> [PROBLEMS TO SOLVE]:
• 1. In the Esteban versus Zorro thread below, where does the battle take place?
• 2. From the Esteban versus Zorro thread below, list every item on Zorro's weapons list.

# Esteban Vs. Zorro



## GuitaristZ (Jan 26, 2007)

ESTEBAN!!!!








Weapons list:
Cheapo Acoustic Guitar
Super Long, Super SHARP fingernails  
Five Instructional Guitar Videos (The tape inside could be used to strangle an opponent unconcious)
Solid State Acoustic Amplifier (Could be used to hurt the ears of opponents)
Pack of Lies (Could be used to trick opponent into buying infomercial stuff)
Paper Chord Chart (Could be used to smother opponent)
Extremely Unshielded Guitar Cable (Strangulation possible)

Defense list:
Fancy Esteban hat (Rumoured to protect from flying bullets)
Cheesey Esteban smile (Able to make even the best guitarist cringe with PH34R)
Black sunglasses (Which are actually super powerful leezer beams capable of making an opponent go blind within two days)
Black Clothings (Able to deflect lazeer beamz)


Versus...

ZORRO!!!!










Weapons list:
Fancy Cheese Poking Sword (The ones they use to hold cheeses/sausages at parties)
Chicken Feather (Able to call hundreds of KFC boneless chickens upon his every command)
Black Mask (Able to...look good?)
Whip (Able to smack opponents)
Horse (Able to taste good in a stew)

Defense: 
Black Clothing (Able to deflect annoying sound waves)
Tube Overdrive (dont ask) (Able to refract bad solid state sound waves)

PLACE OF BATTLE:

GEETAR CENTEER!!!!










LET THE BATTLE BEGIN!!!!

Who would win?
ONLY YOU DECIDE!!!

*please post reasons why your choice would win the battle.*


----------



## Robboman (Oct 14, 2006)

I dunno, but this guy would stomp all over either one


----------



## torndownunit (May 14, 2006)

Esteban Vs. Zorro

This is where you made your first mistake. They are the same person!


----------



## david henman (Feb 3, 2006)

...two of the google ads (below) are for esteban.

coincidence?

i think not.

the plick thottens...

cue _twilight zone _theme...

-dh


----------



## GuitaristZ (Jan 26, 2007)

scary... lol


----------



## Robert1950 (Jan 21, 2006)

Bump for this extremely important poll of note.


----------



## GuitaristZ (Jan 26, 2007)

thanks Robert


----------



## Rumble_b (Feb 14, 2006)

It's a close one! Esteban had %66 of the vote!!! Or 2-1 HA HA! 3 votes, nice.


----------



## GuitaristZ (Jan 26, 2007)

I suppose Esteban wins then...we should have a prize.... lol


----------



## david henman (Feb 3, 2006)

...hmmm...i think zorro has a much cooler hat.

-dh


----------

> [DATA LINES]:
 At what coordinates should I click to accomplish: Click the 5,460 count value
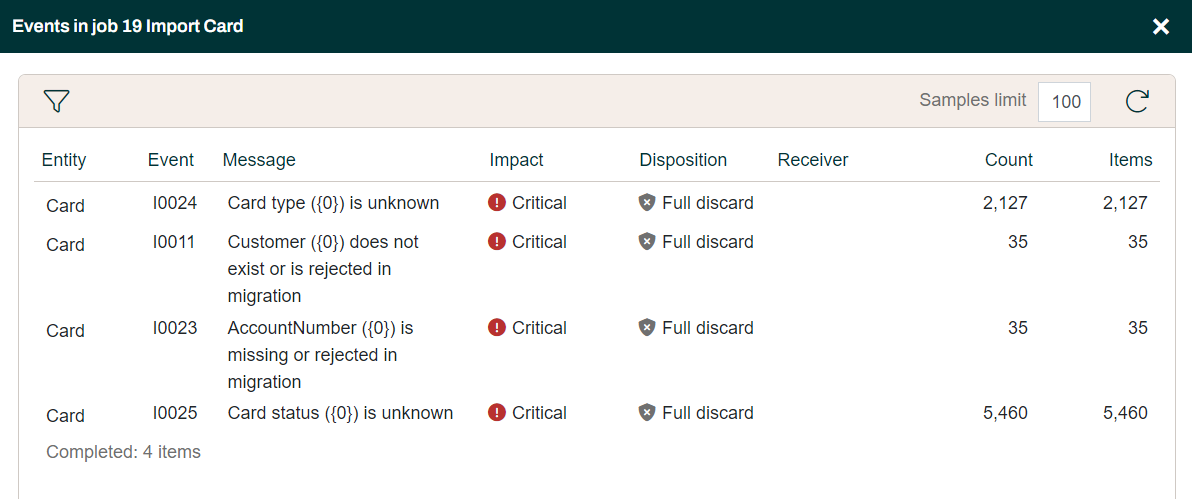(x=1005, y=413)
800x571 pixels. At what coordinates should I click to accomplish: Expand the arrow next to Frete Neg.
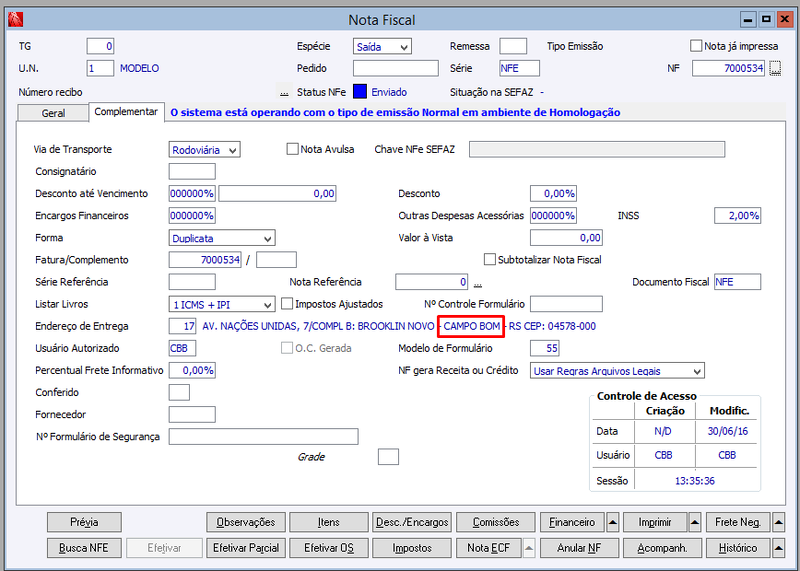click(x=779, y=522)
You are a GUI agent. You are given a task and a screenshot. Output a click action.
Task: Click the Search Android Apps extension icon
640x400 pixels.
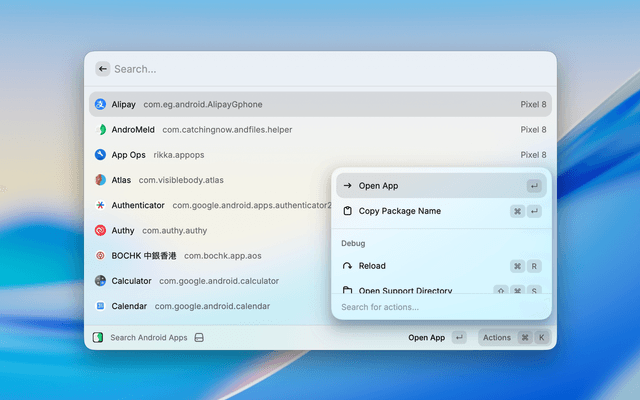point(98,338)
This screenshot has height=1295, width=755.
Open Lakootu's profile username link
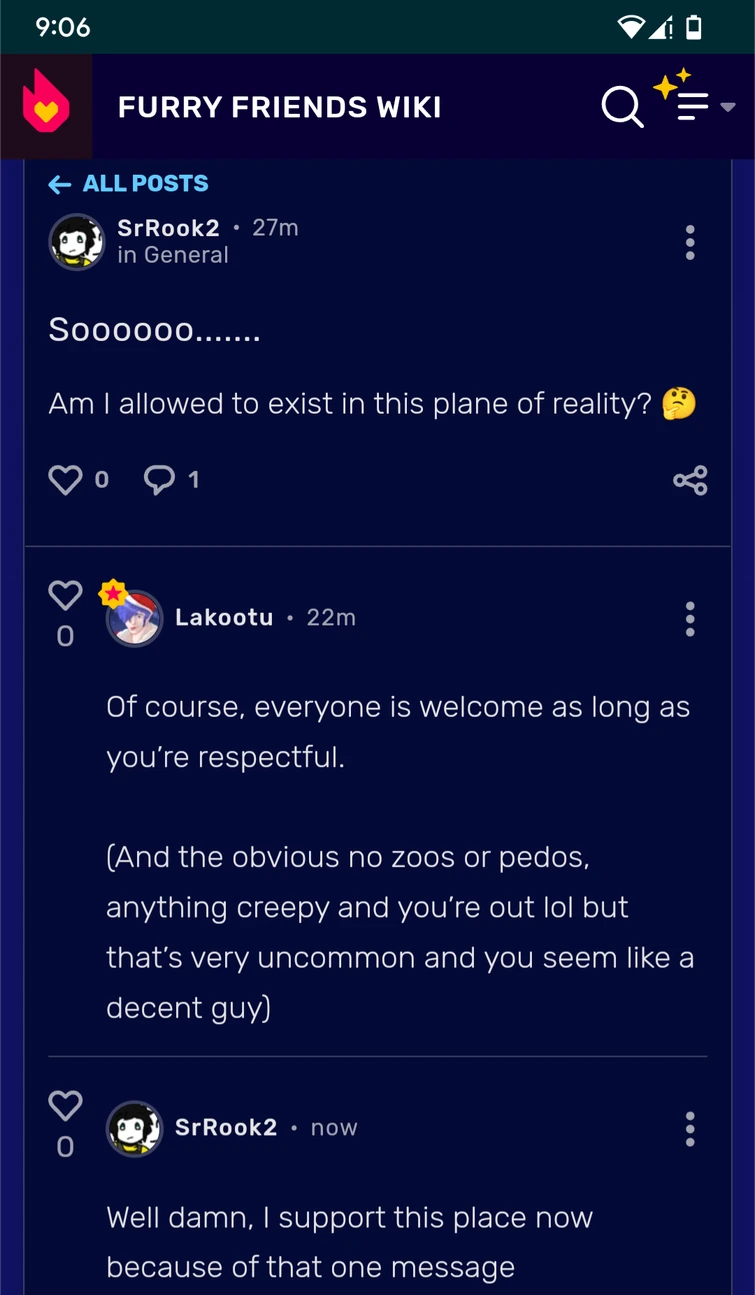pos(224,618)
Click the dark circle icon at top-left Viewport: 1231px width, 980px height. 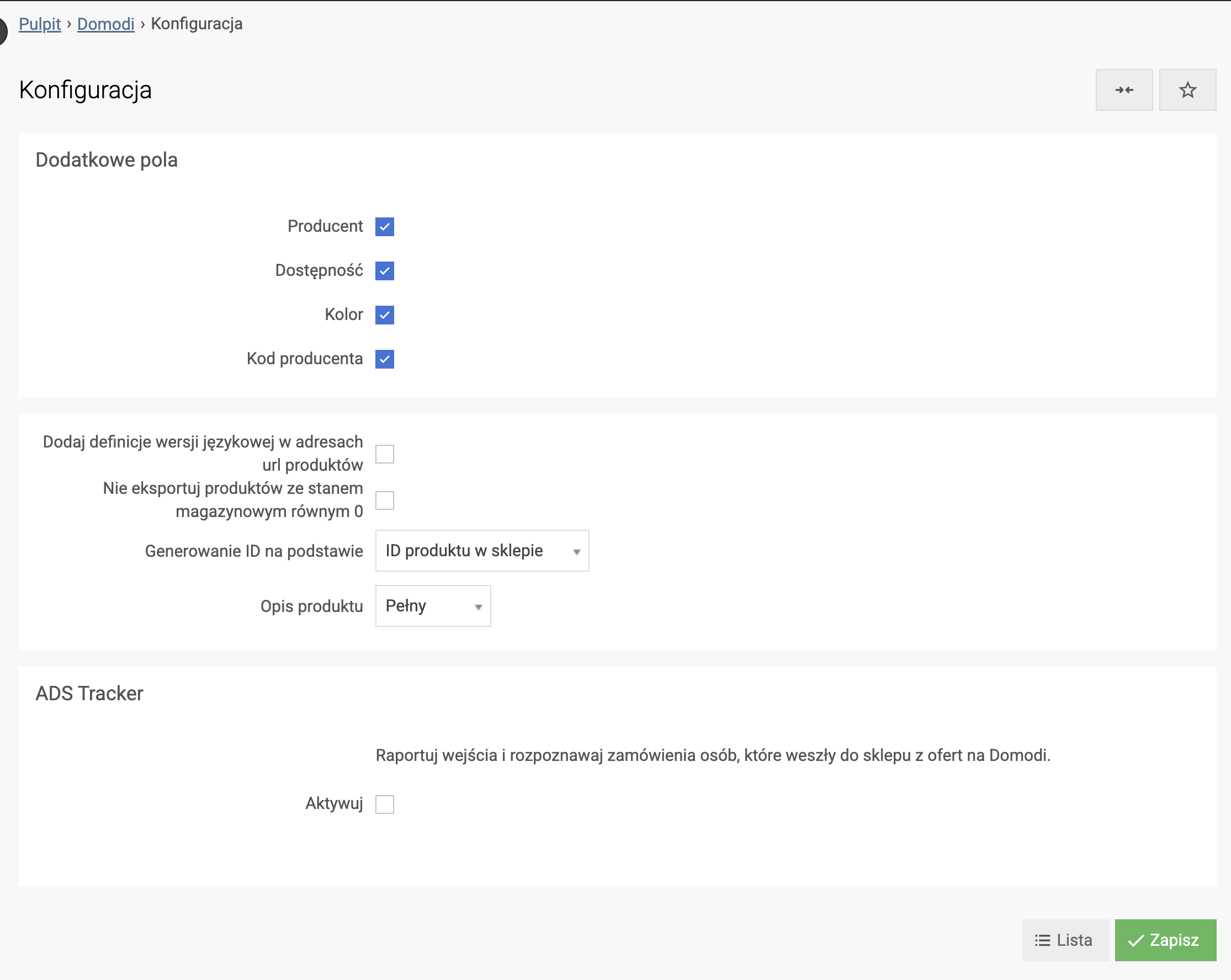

> [FINAL ANSWERS]:
• 1. GEETAR CENTEER

• 2. Fancy Cheese Poking Sword, Chicken Feather, Black Mask, Whip, Horse